While he brings with him an impressive résumé, this may be his biggest challenge yet.
Over the past 12 months, Scottish health secretary Jeane Freeman has battled issue after issue in the health service. From Queen Elizabeth University Hospital patients dying after contracting infections from pigeon droppings, to a ‘waste scandal’ with body parts stacked up outside Scottish hospitals, drug deaths in Scotland reaching the highest ever level and bullying within the NHS.
On bullying, Wright brings a particular specialty to tackling the problem.
Last year he was awarded a Winston Churchill Memorial Trust fellowship for his work researching effective strategies to manage bullying in the healthcare workforce.
As part of this research, in 2017 he travelled to Australia and New Zealand to examine how other countries are tackling bullying and harassment, in what he says is “an internationally recognised challenge” for all healthcare systems.
What did he learn from that experience? “That we need to work together to create that culture in which people feel psychologically safe,” Wright says.
“And that we not only positively promote that, but we are prepared to intervene when behaviours don’t meet the standards that we’ve set, to be able to have conversations directly and address things at a very early stage before they get into formal processes.
“That’s why I’m really keen to support the cabinet secretary after the Sturrock review that took place in Highland. And I’m really keen that we learn those lessons, and we create the culture and environment in which our staff can really prosper and thrive.”
He says his plans in the top health job involve “a very ambitious programme of reform”.
“I’m hugely confident in the quality of the team of people that we’ve got in here and working with other director generals across government and very much engaging with the [health] service about how can we work with you, how can we support you, to get the outcomes that the cabinet secretary is looking for,” he explains.
“So, access mental health integration, the social care reforms that have been announced, really reinforcing the primary care reforms, the workforce reforms we’ve got, digital reforms.”
Looking ahead at the other challenges facing the NHS, Wright says his role will be to “support the cabinet secretary, reinforce the direction and help to make the system work so we can get better outcomes”.
“I think I have a bit of an understanding about how the thing works,” he says.
“Of course, there are challenges, financial challenges, demographic challenges. And there’s lots of data around that. I guess I’m focused on, OK, what can we do about this together? And how can we bring these things together to get real improvements in service in the communities that we serve?”
Unsurprisingly, Wright says his career of more than 40 years in the NHS has prepared him well for his current post.
He believes he’s learnt the importance of approaching the job “with a degree of humility”.

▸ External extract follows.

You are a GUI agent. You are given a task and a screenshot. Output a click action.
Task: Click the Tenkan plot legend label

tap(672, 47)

“I’m somebody who came into the health service straight from school,” he says.
“From a very early age, I’ve learnt about how health services can work, how they can serve vulnerable people, and how, by working together, we can make things better for individuals and families in a range of communities.”

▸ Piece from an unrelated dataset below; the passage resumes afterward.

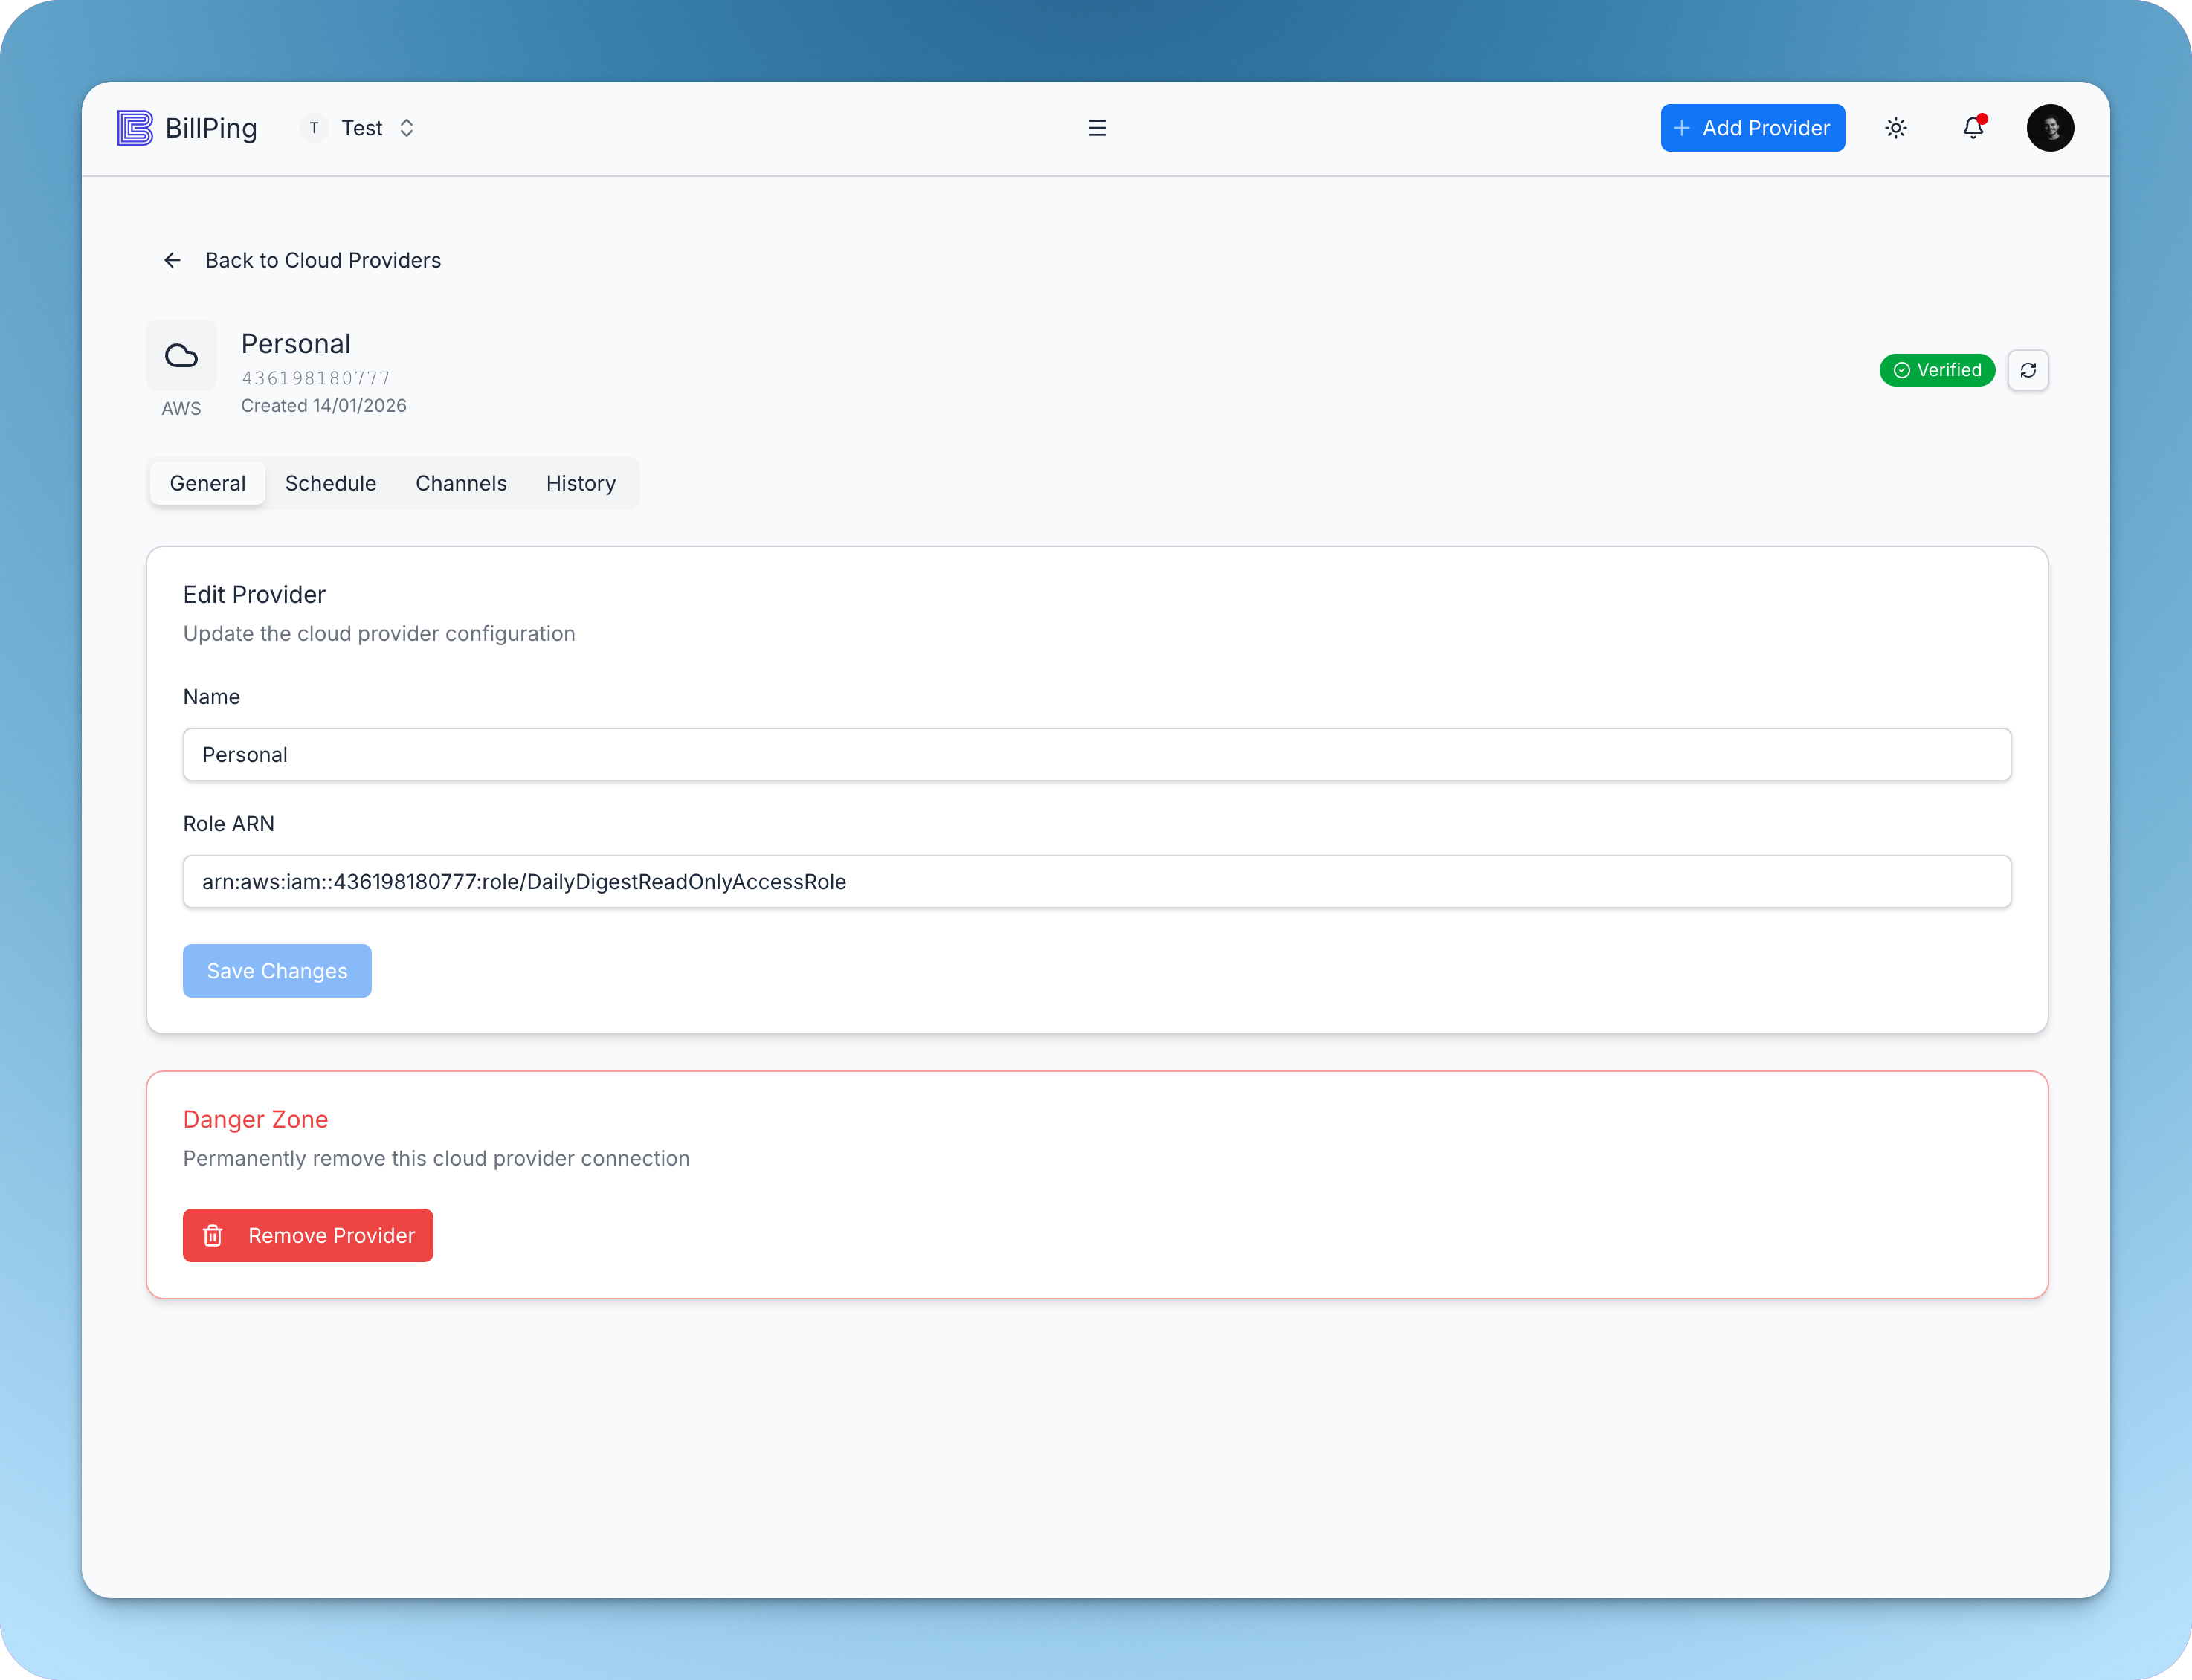Open the notifications bell

pos(1973,128)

Part of this learning has involved literally getting his gloves on.
“One of the things I really enjoyed doing when I was in Aberdeen, and I’ve enjoyed doing in other places, is actually just getting gowned up and going into an operating theatre,” Wright explains.
“And seeing how teams of people work together with the most vulnerable individuals, you just see the professionalism, you see the training, you see the roles, you see the communication, you get a sense of the atmosphere in an operating theatre.
“You can’t walk away from that without a profound sense of, we’ve got some really good, talented professional people and my job is to support them to do the job that they want to do.”
He continues: “So I don’t come into the job with a sense of this is what I want to happen, I come into the job with a sense of, I can see the possibilities.
“In all of the jobs I’ve done in the NHS in Scotland, what really drives me is the notion that if we work together, we can make huge improvements in the lives of the people of Scotland.”